Oculus、SteamVR、プレイステーションVRで配信中のVRパズルアドベンチャーゲームMOSSをプレイしてクリアしました。
シアトルのスタートアップPolyarc Gamesが開発した、このゲームは、プレイヤーは、古い図書館で魔法の書籍「MOSS」の中に引き込まれ、勇者に選ばれたネズミの少女「クイル」と共に、彼女の叔父を助ける旅に出ます。小さなネズミの世界を覗き込むようにプレイする感覚は、ジオラマ、シルバニアファミリー、借りぐらしのアリエッティなんかが好きな人には、たまらないものになるでしょう。
最初に断っておくと、今回、記事に使用したスクショは、OculusQuest2のスクリーンショット機能を使いましたが、実際の画像の三段階くらい低いクオリティになっています。

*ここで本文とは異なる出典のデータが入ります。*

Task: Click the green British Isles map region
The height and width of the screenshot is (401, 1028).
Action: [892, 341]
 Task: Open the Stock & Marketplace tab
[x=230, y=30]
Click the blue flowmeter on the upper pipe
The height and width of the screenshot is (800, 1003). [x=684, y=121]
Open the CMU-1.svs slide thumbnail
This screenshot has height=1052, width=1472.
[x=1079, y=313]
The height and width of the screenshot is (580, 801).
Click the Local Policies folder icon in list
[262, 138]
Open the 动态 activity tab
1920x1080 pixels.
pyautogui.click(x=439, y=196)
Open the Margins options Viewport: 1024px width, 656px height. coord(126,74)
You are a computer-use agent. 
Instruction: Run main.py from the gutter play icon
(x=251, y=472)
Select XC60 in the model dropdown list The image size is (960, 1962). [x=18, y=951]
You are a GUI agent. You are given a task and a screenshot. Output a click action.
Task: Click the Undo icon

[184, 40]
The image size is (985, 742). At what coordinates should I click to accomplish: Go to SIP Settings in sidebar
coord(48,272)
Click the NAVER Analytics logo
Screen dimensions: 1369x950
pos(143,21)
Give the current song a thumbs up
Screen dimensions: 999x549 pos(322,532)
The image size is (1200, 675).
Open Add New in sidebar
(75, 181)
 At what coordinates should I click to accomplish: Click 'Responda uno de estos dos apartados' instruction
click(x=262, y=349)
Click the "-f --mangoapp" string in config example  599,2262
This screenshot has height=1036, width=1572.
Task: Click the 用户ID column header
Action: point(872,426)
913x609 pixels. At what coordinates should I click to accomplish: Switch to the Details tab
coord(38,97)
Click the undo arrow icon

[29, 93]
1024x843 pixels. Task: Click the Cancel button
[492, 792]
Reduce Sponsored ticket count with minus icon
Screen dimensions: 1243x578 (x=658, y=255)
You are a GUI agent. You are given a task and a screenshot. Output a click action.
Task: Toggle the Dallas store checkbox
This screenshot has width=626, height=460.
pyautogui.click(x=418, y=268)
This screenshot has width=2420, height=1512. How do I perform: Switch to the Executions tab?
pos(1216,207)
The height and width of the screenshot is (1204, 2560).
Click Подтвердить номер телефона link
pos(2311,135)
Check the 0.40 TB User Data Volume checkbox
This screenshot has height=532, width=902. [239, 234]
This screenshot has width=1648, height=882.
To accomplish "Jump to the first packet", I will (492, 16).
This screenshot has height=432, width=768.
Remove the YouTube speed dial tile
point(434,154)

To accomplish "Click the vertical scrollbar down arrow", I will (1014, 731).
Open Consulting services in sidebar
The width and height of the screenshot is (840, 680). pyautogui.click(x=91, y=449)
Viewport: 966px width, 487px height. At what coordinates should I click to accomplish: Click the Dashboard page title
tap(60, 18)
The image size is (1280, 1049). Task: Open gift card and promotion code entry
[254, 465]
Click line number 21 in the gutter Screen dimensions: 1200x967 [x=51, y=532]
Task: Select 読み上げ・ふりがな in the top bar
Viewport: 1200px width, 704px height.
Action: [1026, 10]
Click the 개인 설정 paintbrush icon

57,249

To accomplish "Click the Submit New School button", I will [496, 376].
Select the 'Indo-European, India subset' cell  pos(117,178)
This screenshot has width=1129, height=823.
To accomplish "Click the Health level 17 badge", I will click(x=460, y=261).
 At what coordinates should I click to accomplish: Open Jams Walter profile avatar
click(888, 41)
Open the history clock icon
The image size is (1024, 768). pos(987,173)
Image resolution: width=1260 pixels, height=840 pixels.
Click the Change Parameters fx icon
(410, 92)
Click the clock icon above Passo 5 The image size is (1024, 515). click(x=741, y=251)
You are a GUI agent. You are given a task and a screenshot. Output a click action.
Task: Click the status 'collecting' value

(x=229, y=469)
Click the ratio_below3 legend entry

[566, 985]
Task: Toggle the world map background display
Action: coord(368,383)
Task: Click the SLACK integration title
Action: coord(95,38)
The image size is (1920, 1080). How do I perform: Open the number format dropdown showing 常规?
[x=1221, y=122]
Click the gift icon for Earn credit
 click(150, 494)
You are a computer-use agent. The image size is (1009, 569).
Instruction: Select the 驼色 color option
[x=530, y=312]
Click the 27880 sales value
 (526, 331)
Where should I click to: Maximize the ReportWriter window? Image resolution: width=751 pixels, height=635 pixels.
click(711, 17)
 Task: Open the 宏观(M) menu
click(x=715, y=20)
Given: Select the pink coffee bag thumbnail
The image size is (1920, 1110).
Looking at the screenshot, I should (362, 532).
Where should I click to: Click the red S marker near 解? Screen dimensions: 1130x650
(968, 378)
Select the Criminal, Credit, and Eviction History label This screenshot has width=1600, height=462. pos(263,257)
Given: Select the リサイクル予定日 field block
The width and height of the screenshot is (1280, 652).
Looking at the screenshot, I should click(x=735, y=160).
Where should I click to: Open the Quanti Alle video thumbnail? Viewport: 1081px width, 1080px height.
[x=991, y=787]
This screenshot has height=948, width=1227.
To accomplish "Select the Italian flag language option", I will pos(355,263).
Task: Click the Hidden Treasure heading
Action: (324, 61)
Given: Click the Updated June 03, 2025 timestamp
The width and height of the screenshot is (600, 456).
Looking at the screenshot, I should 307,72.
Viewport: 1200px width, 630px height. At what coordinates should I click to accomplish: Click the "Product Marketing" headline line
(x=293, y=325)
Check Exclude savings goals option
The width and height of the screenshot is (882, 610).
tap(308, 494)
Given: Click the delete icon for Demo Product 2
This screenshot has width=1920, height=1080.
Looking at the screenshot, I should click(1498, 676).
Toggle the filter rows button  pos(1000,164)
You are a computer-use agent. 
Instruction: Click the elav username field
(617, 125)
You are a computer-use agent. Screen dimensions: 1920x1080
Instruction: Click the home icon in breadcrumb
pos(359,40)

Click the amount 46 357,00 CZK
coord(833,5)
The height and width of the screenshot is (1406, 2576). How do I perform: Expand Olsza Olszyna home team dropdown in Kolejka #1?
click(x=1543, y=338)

実際のゲームプレイ画像は、もっと鮮明ですし、なにより立体世界の細やかさ、質感は素晴らしいです。この画像で、ビジュアル品質を判断せず、実際プレイしてみてください。
プレイヤーは、雰囲気のある図書館で、本を読んでいます。
本の内容は、日本語に吹き替えられたナレーションが流れます。
実際、モーショントラッキングで本をめくることでストーリーは進みます。
イベントシーンが終わると、プレイヤーは本の世界に引き込まれ……。
パートナーとなるネズミの少女クイルが登場。
クイルはめちゃくちゃかわいいですよ。モーションがかなり凝っていて、段差を登るときのプリプリのお尻とか……。
ゲームプレイは、ゼルダライクな、パズルアクション・アドベンチャーです。
特徴として、スティック+ボタンで、クイル自体を操作、さらに障害やオブジェクトをプレイヤー自身のハンドトラッキングで動かし、クイルが先に進めるようにしていきます。
バトルで急かされる状態で、オブジェクトを動かす、というシーンがあったのですが、あまりに没入しすぎて(クイルを助けなきゃ!)、コントローラを投げ捨て、実際の手でゲーム空間のハンドルを掴もうとしてしまいました(笑)。
クイルとプレイヤー、どちらも自分で操作するのですが、ときどきクイルがプレイヤーを見て、行き先やヒントを身振り手振りで示したり、パズルを解いたときに、ハイタッチを要求してきたりして、すごく愛らしいです。
世界設定は、いかにもありがちなファンタジー世界なんですけど、ネズミの世界なので、リアルスケールの人間の朽ちた鎧などが、転がっていて、その上をクイルが歩く……イッツ・ア・スモールワールドみたいな状況が楽しいです。
写真では写りがいまいちに見えるかもしれませんが、舞台の作り込みがすばらしく、ついつい顔を近づけて、微細をまじまじと観察したくなります。実際、ジオラマ作りを趣味にしている人は、参考になるんじゃないでしょうか。
さてさて、ここまで良い点を言いましたが、悪い点を言いましょうか。
まず、バトルはあんまりおもしろくないです。パズル要素ともう少しマッチングしていればよかったのかもしれませんが、単なる連戦みたいなシーンが多く、頻度の多さに退屈さを覚えました。また、操作性も良いとは言えず、見当違いの方向を攻撃してしまったり、思っている方向へと移動できずに落ちてしまったりして、爽快というよりストレスが溜まることが多かったです。
個人的には、見た目に合わせて、もう少しゆったりとしたテンポのバトルにするか、パズル要素を増やして欲しかったです。あるいは、終盤のような、ストーリーと融合しているようなバトルを増やして欲しかったです。
もう一つはシナリオ。
まあ、典型的かつ、ひねりのない話です。そして未完。ゲームのボリューム不足とは思いませんでしたので、オーソドックスな話でもきっちり完結して欲しかったな、という気持ちはあります。それほど広がりのある話に思えませんでしたし……。
全体として、もっと話題になっても良い作品に思いました。
僕のアンテナ感度が低すぎなのか、あまり認知されていない作品のような……もしかすると、日本語化されたのが発売からちょっと後ってのもあるのかもしれません。無料のDLCの手応えのあるエキストラダンジョンも追加されています。オススメです。